高齢化率6割に迫る限界集落・金蔵(輪島市町野町)にはなぜか5つも寺がある。この集落で8月16日に催される「金蔵万燈会」は前々から楽しみにしていた。
18時ごろに出かけると、すでに路上には車がたくさんとまっている。
集落の一番下に車を置いて、まずは高台にある金蔵寺へ。
参道の畦道沿いもガラス瓶に入ったロウソクがあり、ボランティアの若者らが次々に点火する。
本堂前で金沢の合唱団が歌声を披露している。アブラゼミとミンミンゼミの蝉時雨が降り注ぐなか、ずっと下の田んぼまで声が届く。
正願寺は、境内一面ワンカップの燈籠だらけ。
ろうそくの火のせいで気温が上昇しているのか、ムンという熱気がただよう。
暗くなるにつれてロウソクの火がますます鮮やかに。境内と道沿いだけじゃなく、田んぼへりなどにも多くの灯火が星のようにまたたいている。
慶願寺のカフェ「木の音」も満席だ。
集落の年寄りと、ボランティアの若者がいっしょになってつくりあげる質の高いイベントだ。メイン会場の広場周辺には出店がならぶ。若い子も多い。カキフライ(500円)や握り飯がうまい。

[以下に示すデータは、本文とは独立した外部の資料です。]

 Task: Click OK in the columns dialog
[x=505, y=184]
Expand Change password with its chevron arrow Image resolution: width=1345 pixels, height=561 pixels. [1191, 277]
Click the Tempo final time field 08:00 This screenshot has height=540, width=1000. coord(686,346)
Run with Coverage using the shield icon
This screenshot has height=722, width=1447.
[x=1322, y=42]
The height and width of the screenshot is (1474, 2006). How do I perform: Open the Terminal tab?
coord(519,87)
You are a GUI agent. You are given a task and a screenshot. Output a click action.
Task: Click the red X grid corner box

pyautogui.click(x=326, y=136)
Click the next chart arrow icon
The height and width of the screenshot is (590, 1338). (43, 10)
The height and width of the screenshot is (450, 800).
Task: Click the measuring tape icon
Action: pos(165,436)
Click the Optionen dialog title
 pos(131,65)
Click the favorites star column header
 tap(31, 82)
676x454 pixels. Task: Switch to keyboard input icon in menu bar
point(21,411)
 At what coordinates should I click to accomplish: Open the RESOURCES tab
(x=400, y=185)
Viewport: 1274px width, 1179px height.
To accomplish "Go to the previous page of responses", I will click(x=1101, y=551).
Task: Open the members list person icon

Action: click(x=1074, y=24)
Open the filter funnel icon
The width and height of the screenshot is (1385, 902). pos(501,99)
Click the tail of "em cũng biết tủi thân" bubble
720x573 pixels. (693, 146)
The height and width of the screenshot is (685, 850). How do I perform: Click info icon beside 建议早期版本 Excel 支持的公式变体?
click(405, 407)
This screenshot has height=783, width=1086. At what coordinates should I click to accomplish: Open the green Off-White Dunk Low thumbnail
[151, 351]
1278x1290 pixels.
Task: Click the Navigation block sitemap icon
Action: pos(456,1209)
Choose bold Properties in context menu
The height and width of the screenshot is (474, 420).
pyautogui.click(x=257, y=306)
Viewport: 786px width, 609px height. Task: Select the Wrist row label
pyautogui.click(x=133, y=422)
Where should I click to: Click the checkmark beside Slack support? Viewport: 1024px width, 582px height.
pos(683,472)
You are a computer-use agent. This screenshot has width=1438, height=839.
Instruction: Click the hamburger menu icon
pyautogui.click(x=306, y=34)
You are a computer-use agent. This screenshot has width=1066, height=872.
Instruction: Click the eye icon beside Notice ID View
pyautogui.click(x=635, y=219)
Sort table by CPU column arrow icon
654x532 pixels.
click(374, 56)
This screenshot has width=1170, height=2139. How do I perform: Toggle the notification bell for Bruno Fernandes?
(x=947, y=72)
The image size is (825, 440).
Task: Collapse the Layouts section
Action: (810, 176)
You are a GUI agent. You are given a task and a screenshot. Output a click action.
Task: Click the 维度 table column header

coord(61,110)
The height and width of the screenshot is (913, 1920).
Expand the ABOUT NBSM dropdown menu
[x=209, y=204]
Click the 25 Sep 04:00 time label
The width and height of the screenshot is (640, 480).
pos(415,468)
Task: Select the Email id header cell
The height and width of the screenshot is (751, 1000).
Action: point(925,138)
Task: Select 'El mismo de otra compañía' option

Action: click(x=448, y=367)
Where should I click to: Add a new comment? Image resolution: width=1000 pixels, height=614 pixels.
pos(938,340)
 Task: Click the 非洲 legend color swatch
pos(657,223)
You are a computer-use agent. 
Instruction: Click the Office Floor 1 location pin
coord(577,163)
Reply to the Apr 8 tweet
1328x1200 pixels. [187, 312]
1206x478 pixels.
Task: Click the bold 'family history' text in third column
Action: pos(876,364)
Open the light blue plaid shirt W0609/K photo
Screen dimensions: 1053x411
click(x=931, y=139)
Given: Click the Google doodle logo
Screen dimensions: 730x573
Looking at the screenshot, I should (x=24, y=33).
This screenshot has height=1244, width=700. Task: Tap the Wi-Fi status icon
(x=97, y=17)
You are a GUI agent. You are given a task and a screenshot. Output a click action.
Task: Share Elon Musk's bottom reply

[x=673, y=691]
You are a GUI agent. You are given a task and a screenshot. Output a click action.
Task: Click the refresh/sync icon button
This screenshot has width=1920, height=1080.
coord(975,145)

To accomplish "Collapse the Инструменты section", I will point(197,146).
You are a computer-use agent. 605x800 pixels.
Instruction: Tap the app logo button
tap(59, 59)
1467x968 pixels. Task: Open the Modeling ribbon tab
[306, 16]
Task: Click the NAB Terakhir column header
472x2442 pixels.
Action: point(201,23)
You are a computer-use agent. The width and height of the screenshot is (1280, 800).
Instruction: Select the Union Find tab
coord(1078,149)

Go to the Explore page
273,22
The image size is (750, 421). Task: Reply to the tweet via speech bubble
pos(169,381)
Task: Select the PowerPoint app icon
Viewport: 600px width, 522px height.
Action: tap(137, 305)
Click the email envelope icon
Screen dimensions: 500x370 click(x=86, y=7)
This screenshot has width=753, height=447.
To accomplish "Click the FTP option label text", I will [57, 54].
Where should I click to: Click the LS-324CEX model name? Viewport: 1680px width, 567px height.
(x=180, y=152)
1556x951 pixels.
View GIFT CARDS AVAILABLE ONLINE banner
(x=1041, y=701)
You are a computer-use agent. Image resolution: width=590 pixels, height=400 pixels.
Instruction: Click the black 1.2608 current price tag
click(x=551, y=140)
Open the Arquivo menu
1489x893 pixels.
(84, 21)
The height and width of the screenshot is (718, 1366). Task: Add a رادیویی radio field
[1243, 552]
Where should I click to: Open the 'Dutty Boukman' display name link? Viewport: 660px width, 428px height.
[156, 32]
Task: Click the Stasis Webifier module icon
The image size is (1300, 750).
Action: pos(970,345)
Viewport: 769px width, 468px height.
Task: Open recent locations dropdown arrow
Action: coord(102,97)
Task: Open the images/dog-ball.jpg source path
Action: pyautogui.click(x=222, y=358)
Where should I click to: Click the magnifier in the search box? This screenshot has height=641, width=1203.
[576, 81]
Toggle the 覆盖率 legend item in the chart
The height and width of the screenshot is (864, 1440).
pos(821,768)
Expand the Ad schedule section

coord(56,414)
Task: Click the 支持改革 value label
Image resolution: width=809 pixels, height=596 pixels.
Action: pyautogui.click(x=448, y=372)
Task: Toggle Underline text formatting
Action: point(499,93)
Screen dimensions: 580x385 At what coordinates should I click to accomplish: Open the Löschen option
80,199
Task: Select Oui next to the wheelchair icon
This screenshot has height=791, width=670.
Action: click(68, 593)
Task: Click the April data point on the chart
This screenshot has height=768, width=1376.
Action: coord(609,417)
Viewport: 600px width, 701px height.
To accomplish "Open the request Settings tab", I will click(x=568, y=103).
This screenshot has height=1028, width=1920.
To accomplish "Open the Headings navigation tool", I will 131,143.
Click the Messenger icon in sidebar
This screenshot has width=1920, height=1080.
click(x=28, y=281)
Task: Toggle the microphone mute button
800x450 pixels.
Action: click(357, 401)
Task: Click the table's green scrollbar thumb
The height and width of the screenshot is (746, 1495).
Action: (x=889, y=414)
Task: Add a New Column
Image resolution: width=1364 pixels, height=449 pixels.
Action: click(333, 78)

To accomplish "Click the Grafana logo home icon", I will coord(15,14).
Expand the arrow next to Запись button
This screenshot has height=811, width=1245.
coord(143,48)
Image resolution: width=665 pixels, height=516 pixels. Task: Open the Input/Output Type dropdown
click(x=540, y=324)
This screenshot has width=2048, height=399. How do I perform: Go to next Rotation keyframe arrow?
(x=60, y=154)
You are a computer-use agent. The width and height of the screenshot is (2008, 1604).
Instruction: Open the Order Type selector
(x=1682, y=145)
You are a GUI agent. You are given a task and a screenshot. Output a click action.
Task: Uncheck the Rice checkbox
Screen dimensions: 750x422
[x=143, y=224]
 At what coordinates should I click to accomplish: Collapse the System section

女性グループ「あかり会」の古民家も扉などをとりはずして、フル回転している。
5つの寺がそれぞれイベント会場になり、ロウソクに浮かぶ小径がそれぞれを結び、棚田には天の川のように火がともる。3万ものロウソクの火のせいで、集落の気温はおそらく1、2度は上昇している。
路傍の墓にも明りを灯す。年に一度のにぎわいを、ご先祖さんも喜んでいることだろう。